Movieline

Box Office Forecast: Cloudy with a Chance of Demons

Welcome back to Movieline Attractions, your regular guide to everything new, noteworthy and crowding the early-fall box office. This week, the season's first real crop of high-profile releases heads to market, offering something for pretty much everyone from families to awards-season junkies to Jennifer Aniston completists and more. A full survey follows the jump.

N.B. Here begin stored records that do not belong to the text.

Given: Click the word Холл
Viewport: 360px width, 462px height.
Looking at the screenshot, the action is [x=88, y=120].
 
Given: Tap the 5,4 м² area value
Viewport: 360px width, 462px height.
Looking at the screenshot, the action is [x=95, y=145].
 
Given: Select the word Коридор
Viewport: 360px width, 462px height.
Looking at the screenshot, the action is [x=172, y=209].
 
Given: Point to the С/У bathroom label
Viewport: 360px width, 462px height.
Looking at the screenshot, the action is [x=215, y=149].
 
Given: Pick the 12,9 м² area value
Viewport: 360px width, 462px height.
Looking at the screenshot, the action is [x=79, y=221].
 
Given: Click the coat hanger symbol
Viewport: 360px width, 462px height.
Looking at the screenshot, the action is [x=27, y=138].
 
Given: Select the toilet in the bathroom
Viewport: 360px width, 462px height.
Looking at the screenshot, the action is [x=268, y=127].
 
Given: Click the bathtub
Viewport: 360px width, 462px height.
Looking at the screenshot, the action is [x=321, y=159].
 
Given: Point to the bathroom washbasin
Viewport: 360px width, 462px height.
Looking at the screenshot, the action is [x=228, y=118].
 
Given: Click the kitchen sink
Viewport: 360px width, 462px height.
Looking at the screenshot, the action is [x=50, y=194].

WHAT'S NEW: Cloudy With a Chance of Meatballs brings the famous kids' book to the screen, and it's actually pretty sophisticated stuff for all ages. Bill Hader voices a young scientist who finds a way to make food-weather -- hamburger storms, spaghetti twisters, that kind of stuff. Anna Faris's cute, spunky news reporter shares his lust for science while the town's evil mayor (Bruce Campbell) has other plans for their tiny island community. It's funny and relatively risky; the 3-D animation looks great and will boost the film's gross in any case, pushing Meatballs to around $26.5 million and first place for the weekend.

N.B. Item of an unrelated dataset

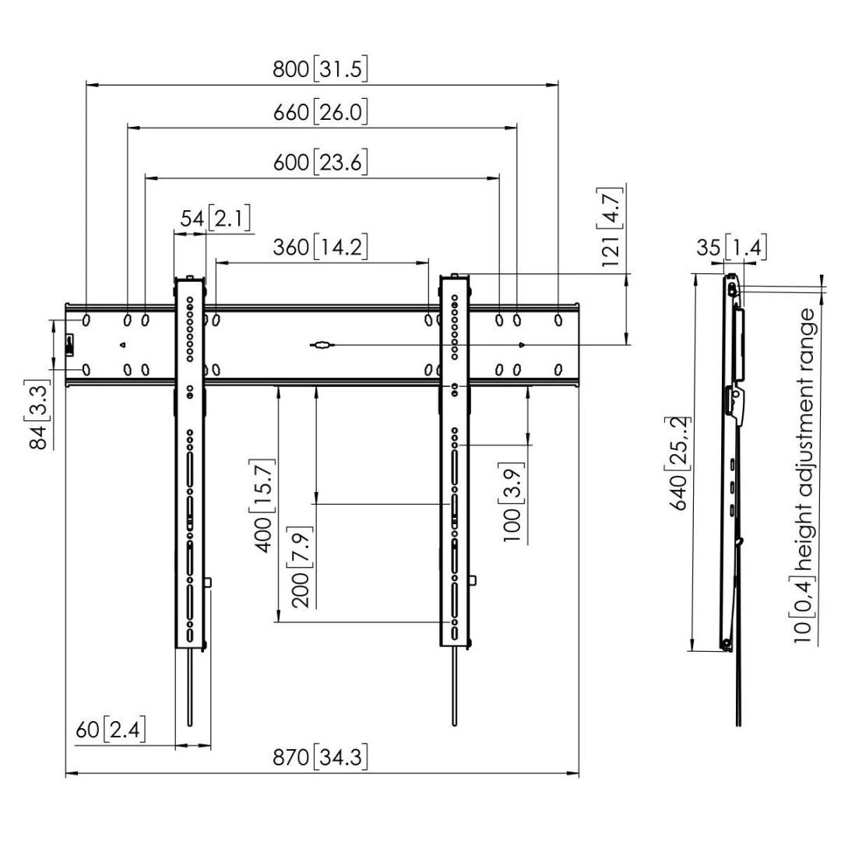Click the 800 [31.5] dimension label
[320, 69]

Like director Karyn Kusama, I'm embarrassed for the critical community that has rejected the terrific Jennifer's Body pretty much out of hand; it, too, is a much more complex genre romp than many of these lazy, elitist pricks will give it credit for. Which doesn't have a tremendous amount of bearing on its opening weekend in wide release, but the backlash may turn off the folks more interested in Diablo Cody's Juno follow-up than anything related to Megan Fox. Assuming that to be the case, the starlet-as-cannibal factor may be able to nudge this north of $15 million, but not much more than that.

The Informant! and Love Happens are probably this weekend's most interesting tandem, and by "interesting," I mean I can't wait to see them fight to the death over the female audience. The Matt Damon whistleblower caper is a bit of a mess, and he's almost unrecognizable in the marketing with 30 extra pounds, a horrible rug and a less-than-sexy mustache. But the Jennifer Aniston/Aaron Eckhart romantic effort doesn't have the comic resources of a Proposal or even Ugly Truth, so the single-woman and football-widow demographics are left hanging a bit. (My recommendation is still Jennifer's Body.) Anyway, Informant! has the personality to crack $12 million; I can't imagine Love Happens outclassing that, perhaps slumping behind I Can Do Bad All By Myself and into fifth place with $10.5 million on almost 1,900 screens.

Also opening: The swoony romance Bright Star, Jane Campion's Oscar-courting glimpse at the relationship between poet John Keats and Fanny Brawne; the Charlize Theron-Kim Basinger potboiler The Burning Plain (from the writer of Babel -- consider yourself warned); and the interweaving ensemble drama Paris, featuring forthcoming Movieline Interview subject Juliette Binoche along with Romain Duris, François Cluzet, Albert Dupontel and Melanie Laurent.

THE BIG LOSER: The week's biggest underachiever will likely be Love Happens, but I wouldn't call it a loser. I'm really just too thrilled for fall to start second-guessing its early harvest quite yet. Everyone wins! Even you, Fat Damon!

THE UNDERDOG: Admittedly, Disgrace isn't an especially efficient or well-conceived adaptation of Nobel laureate J.M. Coetzee's novel, which tracks the legacy of apartheid through the life of a pervy, exiled college professor (John Malkovich) who leaves Cape Town for a try at farm life with his white-guilt-obsessed daughter (Jessica Haines). The simmering race tensions he was oblivious to in the city explode in the countryside, barely avoiding cheapened melodrama thanks to Malkovich's performance. He excels as a man beheld to entitlement -- a primal instinct of sorts for his generation, and one that his daughter rejects on its face in almost any context, all the way down to her rights as woman and a victim of that explosion. If you can get through the pretentious slog of the first 15 minutes, there's a reward in it for you.

FOR SHUT-INS: New DVD offerings this week include X-Men Origins: Wolverine, the bloodthirsty baby thriller Grace, the mediocre comedy of manners Easy Virtue, the first seasons of Crash, Fame, Sanctuary and Fear Itself, and the long-awaited family classic Barbie and the Three Musketeers. In a nutshell: Barbie can act! Seriously! Don't let anyone tell you different.